Encounters on the Jordan Trail: capturing alternative stories and engagements with place in Jordan  
Olivia Mason (Newcastle University)

Paper short abstract:

This paper uses ethnographic research to explore encounters while walking and engagements with place on a long-distance walking trail, the Jordan Trail. I argue that examining a walking trail reorientates geographical accounts of Jordan to the everyday and intimate scale.

Paper long abstract:

The Jordan Trail is a 650km walking trail running the length of Jordan. This paper draws on 12-months of ethnographic research walking and volunteering on the Trail to argue that walking ethnographies enable alternative accounts of the Middle East to emerge. These alternative accounts are encounters between those walking on the Trail - both international tourists and Jordanians - and Bedouin and rural communities. These encounters enable storied accounts of place that are intimately experienced and made meaningful as the ground is used and walked along. Relationships with objects, animals, and the land on the Trail illustrate the means through which different walking bodies come against and value the land and negotiate their journeys through the use of objects, engagements with animals, and relationships with other bodies. For instance how animals such as donkeys help Bedouins with wayfinding and carrying heavy loads.

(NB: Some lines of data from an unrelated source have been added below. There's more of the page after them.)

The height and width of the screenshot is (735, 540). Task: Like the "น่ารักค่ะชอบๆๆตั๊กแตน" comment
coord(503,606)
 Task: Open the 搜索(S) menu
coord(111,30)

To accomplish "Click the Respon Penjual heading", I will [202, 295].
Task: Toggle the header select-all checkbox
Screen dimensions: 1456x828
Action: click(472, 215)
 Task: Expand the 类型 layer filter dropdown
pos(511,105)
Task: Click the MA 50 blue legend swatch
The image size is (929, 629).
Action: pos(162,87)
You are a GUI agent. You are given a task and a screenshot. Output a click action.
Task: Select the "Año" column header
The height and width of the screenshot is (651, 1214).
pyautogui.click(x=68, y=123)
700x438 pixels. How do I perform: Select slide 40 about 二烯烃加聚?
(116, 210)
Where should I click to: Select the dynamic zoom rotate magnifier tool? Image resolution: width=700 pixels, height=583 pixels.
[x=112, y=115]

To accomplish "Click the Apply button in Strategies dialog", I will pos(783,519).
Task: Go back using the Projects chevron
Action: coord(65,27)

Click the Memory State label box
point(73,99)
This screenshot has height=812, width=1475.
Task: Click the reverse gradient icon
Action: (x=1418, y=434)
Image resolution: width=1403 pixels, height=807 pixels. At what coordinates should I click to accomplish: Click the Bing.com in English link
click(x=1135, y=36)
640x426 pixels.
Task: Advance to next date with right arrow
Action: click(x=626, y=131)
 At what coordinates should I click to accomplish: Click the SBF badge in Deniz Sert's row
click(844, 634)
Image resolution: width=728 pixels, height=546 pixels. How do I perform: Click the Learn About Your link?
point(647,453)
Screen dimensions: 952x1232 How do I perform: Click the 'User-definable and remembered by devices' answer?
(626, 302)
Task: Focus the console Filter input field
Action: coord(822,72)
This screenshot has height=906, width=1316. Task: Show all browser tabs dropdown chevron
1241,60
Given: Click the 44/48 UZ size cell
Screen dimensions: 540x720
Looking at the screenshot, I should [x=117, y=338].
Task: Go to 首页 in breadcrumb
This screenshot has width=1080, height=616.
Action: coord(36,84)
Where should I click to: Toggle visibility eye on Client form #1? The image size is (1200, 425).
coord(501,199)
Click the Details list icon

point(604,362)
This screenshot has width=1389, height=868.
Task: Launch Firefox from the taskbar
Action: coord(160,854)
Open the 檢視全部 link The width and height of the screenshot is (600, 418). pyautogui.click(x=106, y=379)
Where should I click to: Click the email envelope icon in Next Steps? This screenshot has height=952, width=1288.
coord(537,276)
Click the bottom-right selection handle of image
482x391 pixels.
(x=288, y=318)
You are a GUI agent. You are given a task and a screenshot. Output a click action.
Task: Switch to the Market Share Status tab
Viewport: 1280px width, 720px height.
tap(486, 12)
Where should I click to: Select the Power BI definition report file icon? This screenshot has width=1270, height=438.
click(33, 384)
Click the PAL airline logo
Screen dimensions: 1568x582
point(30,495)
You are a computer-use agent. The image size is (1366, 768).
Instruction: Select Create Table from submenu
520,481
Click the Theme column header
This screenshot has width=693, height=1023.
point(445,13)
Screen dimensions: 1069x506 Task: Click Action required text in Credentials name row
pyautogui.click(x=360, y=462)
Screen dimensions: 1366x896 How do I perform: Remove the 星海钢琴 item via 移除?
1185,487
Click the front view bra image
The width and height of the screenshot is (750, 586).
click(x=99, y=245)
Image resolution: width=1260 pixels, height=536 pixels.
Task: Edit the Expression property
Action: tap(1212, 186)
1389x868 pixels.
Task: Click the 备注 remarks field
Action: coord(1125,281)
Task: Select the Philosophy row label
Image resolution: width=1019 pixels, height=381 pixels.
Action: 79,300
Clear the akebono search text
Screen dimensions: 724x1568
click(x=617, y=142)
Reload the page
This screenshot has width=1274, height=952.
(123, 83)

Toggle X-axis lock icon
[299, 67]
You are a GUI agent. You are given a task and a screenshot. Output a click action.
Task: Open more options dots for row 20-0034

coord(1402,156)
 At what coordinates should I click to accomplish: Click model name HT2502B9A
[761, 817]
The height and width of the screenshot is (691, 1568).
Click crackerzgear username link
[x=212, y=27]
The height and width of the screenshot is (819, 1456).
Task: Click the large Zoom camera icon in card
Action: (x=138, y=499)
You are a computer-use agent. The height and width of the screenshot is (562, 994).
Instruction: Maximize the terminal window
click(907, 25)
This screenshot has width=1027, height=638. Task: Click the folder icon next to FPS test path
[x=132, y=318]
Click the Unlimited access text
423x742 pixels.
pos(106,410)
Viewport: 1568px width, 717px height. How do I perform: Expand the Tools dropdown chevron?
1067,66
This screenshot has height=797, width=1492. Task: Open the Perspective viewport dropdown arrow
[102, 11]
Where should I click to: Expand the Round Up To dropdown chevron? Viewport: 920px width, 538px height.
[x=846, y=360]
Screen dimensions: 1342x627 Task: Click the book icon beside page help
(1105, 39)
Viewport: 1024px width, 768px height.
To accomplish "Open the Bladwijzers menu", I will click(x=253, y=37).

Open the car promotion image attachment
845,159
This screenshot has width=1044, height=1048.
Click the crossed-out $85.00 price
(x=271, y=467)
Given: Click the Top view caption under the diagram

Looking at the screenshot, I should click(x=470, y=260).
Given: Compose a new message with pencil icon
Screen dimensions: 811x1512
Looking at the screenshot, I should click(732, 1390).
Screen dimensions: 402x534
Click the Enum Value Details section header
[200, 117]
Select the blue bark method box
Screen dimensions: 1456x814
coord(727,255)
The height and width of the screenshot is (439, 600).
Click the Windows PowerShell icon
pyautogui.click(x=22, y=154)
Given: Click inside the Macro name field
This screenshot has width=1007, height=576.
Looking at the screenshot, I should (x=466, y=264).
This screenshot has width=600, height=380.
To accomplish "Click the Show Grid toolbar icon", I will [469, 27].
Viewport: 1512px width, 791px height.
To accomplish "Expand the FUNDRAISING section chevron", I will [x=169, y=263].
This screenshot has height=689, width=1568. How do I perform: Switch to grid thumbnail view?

Walking is further explored in this paper as a practice with different meanings in different places. For instance, little research on walking has explored long-distance walking trails nor histories and contemporary practices of walking outside of Europe and North America. In Jordan, a history of walking is one connected with storied accounts of place: Bedouin nomadic movements, religious pilgrimages, colonial travel diaries, and Ottoman, Roman, and Nabatean trade routes (Mason, 2019). Walking on the Jordan Trail enables these storied accounts of place to emerge but also the noticing of how different groups dwell in place and engage and connect to place.